Thursday 15th December 2016
Lots more figuring best routing, running of cables. The house has become quite an exciting obstacle course with missing floorboards & loose (not yet live!) cables everywhere.
Some care needed to be taken when lifting boards – it is very easy to cause irreversible damage.
The area just inside the door in the front bedroom had a lot of cables running through, which required drilling a larger hole through the joists. The Armeg Wood Beaver drill set was recommended by Sam & these were an essential purchase that made the job so much easier. They are an incredible design – they actively ‘pull’ through the wood & slice a clean hole quickly with ease.
We bundled some of the cables together to make it easier to pull them through & to keep things tidy.
An IP20 wall light was mounted on dochans in the bathroom – currently there is no bathroom ceiling which makes it awkward to install a ceiling light, plus I like the indirect ‘wash’ of light across the wall that this design creates.

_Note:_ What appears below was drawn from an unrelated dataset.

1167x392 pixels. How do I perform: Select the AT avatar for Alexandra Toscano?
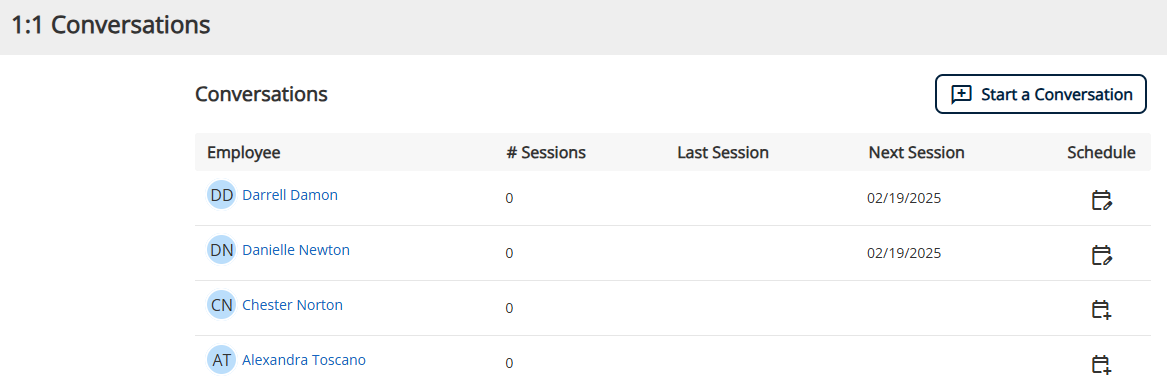coord(221,360)
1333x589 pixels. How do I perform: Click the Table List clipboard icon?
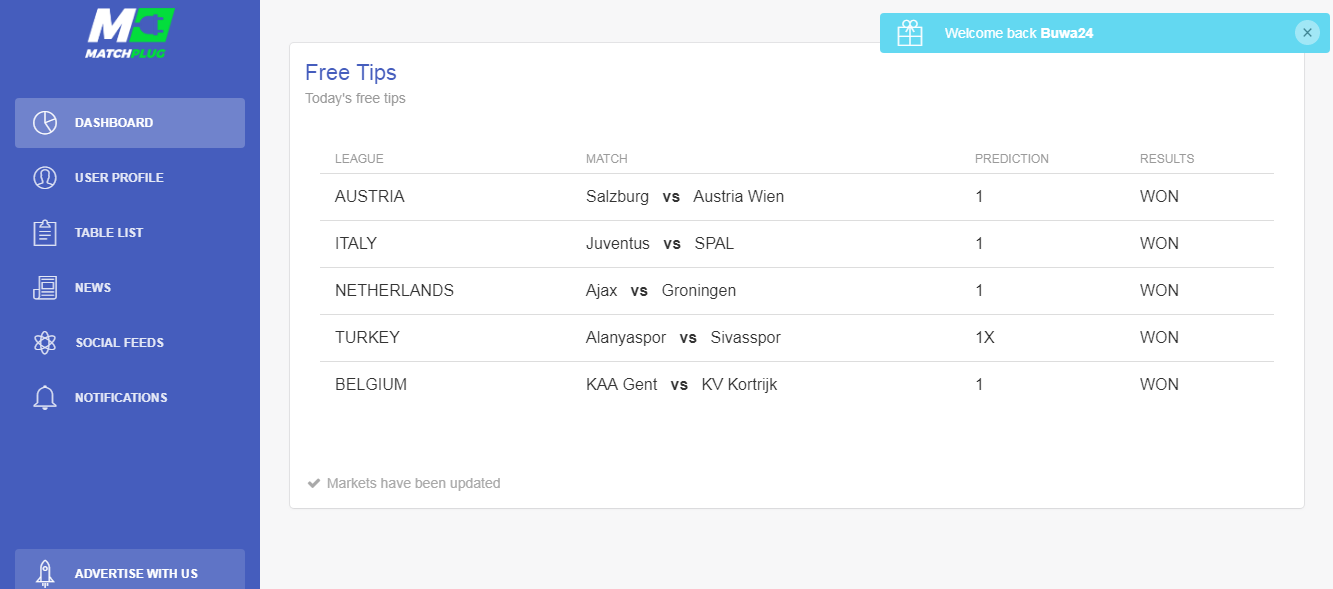pyautogui.click(x=45, y=233)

By the evening we hadn’t quite got to the stage of connecting the consumer unit up, which meant another night running lamps off trailing sockets… very atmospheric!

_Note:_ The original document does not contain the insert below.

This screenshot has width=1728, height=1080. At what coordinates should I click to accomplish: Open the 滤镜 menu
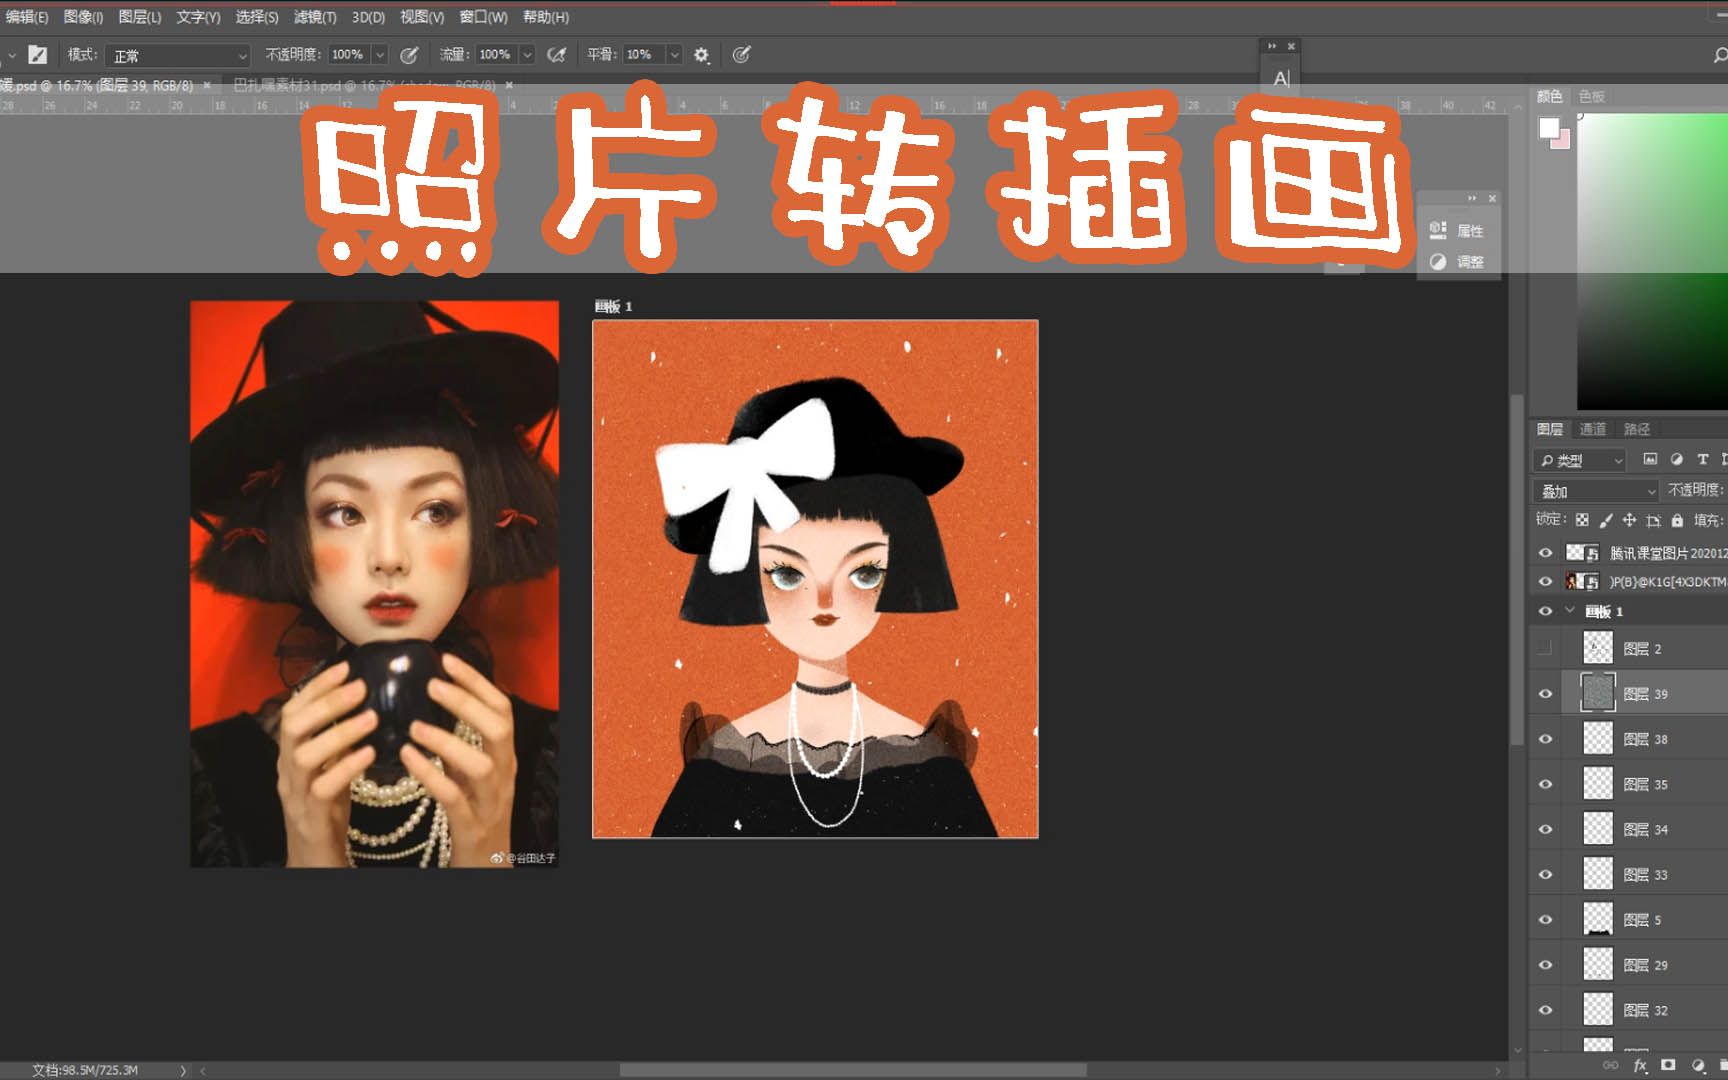tap(314, 17)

Most of the cables have now been run to the correct locations, although most of the light fittings, switches or sockets have yet to be wired in.

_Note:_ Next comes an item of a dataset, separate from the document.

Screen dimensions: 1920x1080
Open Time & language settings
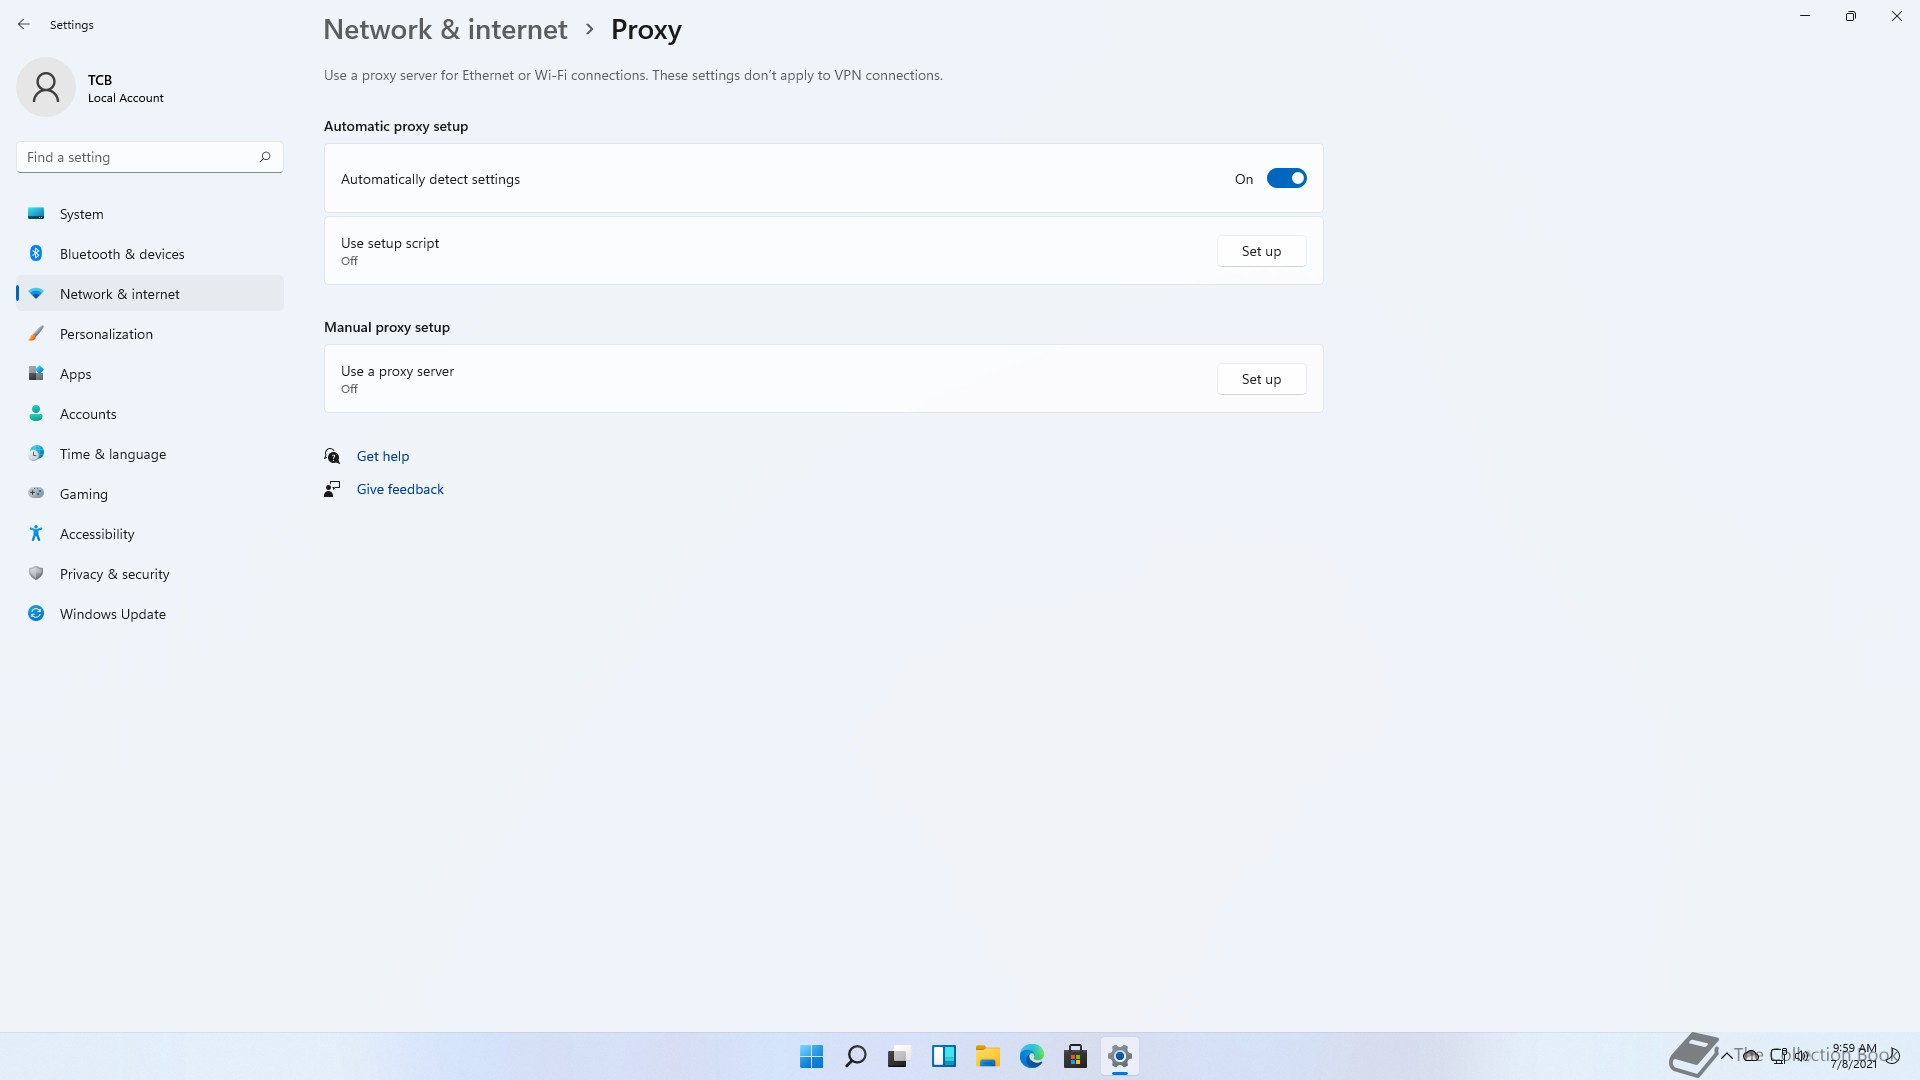click(x=113, y=454)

As almost a complete novice to electrics, the extent of my knowledge only previously extended to how to wire a plug, rewire an blown fuse in an old consumer unit & switch back on a tripped circuit on a modern consumer unit.
I was surprised to learn that many more cables run to light fittings than to sockets! The lights were effectively on a radial circuit – ‘daisy-chained’ together. A single cable ran from the consumer unit to the first light fitting, then another cable ran to the next light fitting and so on. In addition, each light fitting had a single wire that ran to the corresponding light-switch.
This became a bit more complicated for two way switching in the hallway, with the landing light being controlled by three switches which required 3 core & earth cable & an intermediate switch at the top of the stairs. I wanted to be able to control both the hallway and the landing light from both downstairs and upstairs, which required that we use a modular ‘grid’ type switch to create what we needed since 2-gang intermediate switches are not as readily available (although I might replace it with something like this in future)
Cutting a board outside this bedroom door for access to figure out how to route the cables through the stepped area was unfortunate, particularly since a mistake was made with the poor angle (inaccurate use of a multi-tool) and location of the cut not being above the joist.
Looking back this frustrates me since this is a long, original board that we irreversibly cut (badly) and these boards are well-fitting, good quality, slow grown aged pine… it is almost impossible to get matching reclaimed boards nowadays. In fact, knowing what I do now after running a new water supply pipe, I realise we could maybe have run the cables under the floor in the bedroom through to the bathroom/kitchen to avoid this awkward stepped area. A little knowledge and over-enthusiasm can indeed be a dangerous thing. An important learning experience nonetheless.
In the bathroom, the joists run in the other direction to the main section of the house, which meant we had to drill through a couple of joists to run the earth/bonding cable to the back of the house & the lighting/socket cables to the kitchen. I realise that these were also drilled in the centre of the joist span when ideally they would have adhered to these guidelines :
- Holes should only be drilled on the centre line of the joist. This is where the compressive and tensile load distribution is neutralised
- Holes should have a diameter of no greater than 0.25 times the depth of the joist
- Holes should be no closer together than 3 times the largest diameter permitted
- Holes should be no closer to the support than 0.25 times the span and no further away than 0.40 times the span
Hopefully since the span of these joists is much less than the rest of the house, there won’t be too many problems with springy floors in the future (as there is in the middle bedroom)
Ian using a voltage detector pen to confirm that we can remove the cable rats-nest under the hallway safely :
It became quite fun jumping across the gaps in the floorboards… it was a bit like a real-life platform game!